● **Document excerpt**:
- - -

And that’s the point – it doesn’t have to be guesswork, there are solid techniques for understanding a business’ future prospects.

Today, most businesses are managed using a three, perhaps five, year horizon. The implication is that only about twenty percent of their value is being managed; the rest is being left, more-or-less, to chance. Now, clearly someone believes cash flow is there longer-term or they wouldn’t be including it in the business’ valuation. All we’re advocating is that business leaders look thoughtfully into that five to fifteen year timeframe, and set their plans according to what they see. In our experience, there is both a lot that can be predicted in that period, and there is a lot to be decided about where the business will go, and how much cash flow and business value will be captured.

For example, back in 1999 one marketing executive scoffed at the idea that market profitability could be planned for up to 2010. We were looking at the printer market, and the unknowns included the prospect that technology would substitute printing out almost completely – something akin to the paperless office. After only an hour or so, we were able to sketch out a reasonably solid forecast for the market together with several contingencies – enough to place some very serious bets.

- - -

● **Available data**:

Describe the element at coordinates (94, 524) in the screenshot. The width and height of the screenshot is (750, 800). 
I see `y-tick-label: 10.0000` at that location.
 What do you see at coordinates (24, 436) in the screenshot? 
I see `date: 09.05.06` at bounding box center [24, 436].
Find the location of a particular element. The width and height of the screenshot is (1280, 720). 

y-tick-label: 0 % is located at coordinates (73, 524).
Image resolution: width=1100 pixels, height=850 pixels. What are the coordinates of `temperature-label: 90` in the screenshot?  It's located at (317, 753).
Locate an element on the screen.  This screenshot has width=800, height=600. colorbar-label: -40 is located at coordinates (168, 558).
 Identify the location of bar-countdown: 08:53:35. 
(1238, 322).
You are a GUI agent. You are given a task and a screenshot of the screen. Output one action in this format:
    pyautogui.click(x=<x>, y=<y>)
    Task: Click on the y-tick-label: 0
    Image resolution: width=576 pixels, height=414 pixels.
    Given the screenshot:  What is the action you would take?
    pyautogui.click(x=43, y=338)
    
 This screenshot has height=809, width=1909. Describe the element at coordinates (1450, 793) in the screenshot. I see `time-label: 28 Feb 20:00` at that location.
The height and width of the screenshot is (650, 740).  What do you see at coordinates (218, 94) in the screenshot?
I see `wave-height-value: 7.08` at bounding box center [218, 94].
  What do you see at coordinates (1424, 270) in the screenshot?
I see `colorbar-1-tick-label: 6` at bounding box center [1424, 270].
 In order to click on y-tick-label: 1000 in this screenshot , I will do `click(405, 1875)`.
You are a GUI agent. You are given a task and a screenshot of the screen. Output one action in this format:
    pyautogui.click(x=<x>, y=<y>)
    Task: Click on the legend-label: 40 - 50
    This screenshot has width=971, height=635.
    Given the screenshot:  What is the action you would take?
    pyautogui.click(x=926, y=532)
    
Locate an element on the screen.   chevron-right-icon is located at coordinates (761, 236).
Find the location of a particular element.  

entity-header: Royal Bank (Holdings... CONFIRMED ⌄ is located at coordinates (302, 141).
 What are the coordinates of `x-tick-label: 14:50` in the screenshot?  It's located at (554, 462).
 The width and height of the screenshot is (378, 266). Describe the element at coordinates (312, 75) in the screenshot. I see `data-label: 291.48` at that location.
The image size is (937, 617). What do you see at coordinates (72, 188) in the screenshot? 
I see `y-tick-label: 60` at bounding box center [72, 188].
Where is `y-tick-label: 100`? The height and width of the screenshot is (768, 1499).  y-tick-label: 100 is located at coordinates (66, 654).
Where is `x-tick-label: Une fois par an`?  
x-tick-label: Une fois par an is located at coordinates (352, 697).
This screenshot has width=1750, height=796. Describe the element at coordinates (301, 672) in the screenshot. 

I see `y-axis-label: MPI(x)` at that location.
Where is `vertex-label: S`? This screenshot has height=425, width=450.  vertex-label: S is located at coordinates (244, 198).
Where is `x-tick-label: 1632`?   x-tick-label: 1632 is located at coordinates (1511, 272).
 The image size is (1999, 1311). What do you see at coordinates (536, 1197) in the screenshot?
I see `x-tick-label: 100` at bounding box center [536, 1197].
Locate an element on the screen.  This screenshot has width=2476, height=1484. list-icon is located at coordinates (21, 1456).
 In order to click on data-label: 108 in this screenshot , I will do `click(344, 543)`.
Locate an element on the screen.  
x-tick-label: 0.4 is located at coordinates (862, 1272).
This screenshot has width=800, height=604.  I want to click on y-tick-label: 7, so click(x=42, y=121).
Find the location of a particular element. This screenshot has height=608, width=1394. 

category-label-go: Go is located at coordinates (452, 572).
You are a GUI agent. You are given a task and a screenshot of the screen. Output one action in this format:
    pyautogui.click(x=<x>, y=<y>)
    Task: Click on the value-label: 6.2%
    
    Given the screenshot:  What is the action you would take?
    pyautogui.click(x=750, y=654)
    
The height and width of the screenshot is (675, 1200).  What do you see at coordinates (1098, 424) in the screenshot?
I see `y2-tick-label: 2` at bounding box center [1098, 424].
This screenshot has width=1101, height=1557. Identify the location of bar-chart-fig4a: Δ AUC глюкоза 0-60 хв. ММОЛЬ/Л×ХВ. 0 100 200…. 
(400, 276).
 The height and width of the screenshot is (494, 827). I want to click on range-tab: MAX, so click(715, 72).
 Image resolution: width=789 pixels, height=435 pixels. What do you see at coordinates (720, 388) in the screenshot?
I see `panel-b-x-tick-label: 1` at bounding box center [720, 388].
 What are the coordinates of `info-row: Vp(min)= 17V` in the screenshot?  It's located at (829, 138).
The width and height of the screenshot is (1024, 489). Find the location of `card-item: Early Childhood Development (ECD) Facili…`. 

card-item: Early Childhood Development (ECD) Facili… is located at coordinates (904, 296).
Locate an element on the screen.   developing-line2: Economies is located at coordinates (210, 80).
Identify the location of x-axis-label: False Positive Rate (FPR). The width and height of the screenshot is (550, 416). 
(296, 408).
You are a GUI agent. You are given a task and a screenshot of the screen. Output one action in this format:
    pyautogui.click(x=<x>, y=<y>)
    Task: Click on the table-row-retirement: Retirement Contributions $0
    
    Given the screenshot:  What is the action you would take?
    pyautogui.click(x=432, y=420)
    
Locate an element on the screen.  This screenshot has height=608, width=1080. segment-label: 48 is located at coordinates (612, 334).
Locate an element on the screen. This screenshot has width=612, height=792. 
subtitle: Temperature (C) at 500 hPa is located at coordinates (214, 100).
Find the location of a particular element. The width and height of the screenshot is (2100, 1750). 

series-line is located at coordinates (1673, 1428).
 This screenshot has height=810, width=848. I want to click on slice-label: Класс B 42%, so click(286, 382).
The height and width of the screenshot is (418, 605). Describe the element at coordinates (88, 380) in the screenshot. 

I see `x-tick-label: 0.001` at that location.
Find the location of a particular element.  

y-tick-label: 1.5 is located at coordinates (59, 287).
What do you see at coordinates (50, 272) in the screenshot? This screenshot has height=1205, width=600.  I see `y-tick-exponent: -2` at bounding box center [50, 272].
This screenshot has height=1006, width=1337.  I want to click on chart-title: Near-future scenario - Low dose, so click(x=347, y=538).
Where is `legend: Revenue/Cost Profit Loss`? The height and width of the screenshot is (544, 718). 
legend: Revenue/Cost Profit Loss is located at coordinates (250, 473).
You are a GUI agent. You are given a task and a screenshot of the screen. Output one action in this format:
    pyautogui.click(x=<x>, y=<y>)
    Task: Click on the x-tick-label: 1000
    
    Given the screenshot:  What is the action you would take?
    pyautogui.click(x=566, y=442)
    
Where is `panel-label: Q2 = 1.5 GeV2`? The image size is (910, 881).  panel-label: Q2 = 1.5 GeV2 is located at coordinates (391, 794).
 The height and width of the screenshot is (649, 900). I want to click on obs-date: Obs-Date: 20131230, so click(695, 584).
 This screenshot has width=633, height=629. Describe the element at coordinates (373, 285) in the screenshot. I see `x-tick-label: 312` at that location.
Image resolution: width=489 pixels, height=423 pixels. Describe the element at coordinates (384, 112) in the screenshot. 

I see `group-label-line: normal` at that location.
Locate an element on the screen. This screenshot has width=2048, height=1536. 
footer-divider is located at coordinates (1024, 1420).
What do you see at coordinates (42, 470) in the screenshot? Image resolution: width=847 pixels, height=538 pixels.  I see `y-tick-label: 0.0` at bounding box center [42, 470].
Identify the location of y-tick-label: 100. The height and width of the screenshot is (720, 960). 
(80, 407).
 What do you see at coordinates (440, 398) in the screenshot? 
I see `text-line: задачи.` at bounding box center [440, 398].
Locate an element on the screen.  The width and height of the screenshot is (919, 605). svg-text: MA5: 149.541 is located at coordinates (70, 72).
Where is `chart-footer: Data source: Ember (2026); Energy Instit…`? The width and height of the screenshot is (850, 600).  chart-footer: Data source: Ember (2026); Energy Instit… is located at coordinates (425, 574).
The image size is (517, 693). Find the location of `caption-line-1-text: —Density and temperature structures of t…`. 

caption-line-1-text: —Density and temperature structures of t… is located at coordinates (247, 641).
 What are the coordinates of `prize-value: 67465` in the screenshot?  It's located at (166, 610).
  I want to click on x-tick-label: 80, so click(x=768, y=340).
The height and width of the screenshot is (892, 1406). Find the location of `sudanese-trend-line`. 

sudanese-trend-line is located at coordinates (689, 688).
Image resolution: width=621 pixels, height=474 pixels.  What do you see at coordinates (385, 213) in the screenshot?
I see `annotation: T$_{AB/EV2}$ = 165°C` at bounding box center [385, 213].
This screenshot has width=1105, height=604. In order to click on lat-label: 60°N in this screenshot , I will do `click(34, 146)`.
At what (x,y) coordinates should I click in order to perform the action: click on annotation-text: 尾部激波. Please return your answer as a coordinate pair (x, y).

- - -

● **What you should do**: From the passage on long-term business planning, set down the text from "Today, most businesses" up to and including "will be captured.", word for word.

● **Result for this task**:
Today, most businesses are managed using a three, perhaps five, year horizon. The implication is that only about twenty percent of their value is being managed; the rest is being left, more-or-less, to chance. Now, clearly someone believes cash flow is there longer-term or they wouldn’t be including it in the business’ valuation. All we’re advocating is that business leaders look thoughtfully into that five to fifteen year timeframe, and set their plans according to what they see. In our experience, there is both a lot that can be predicted in that period, and there is a lot to be decided about where the business will go, and how much cash flow and business value will be captured.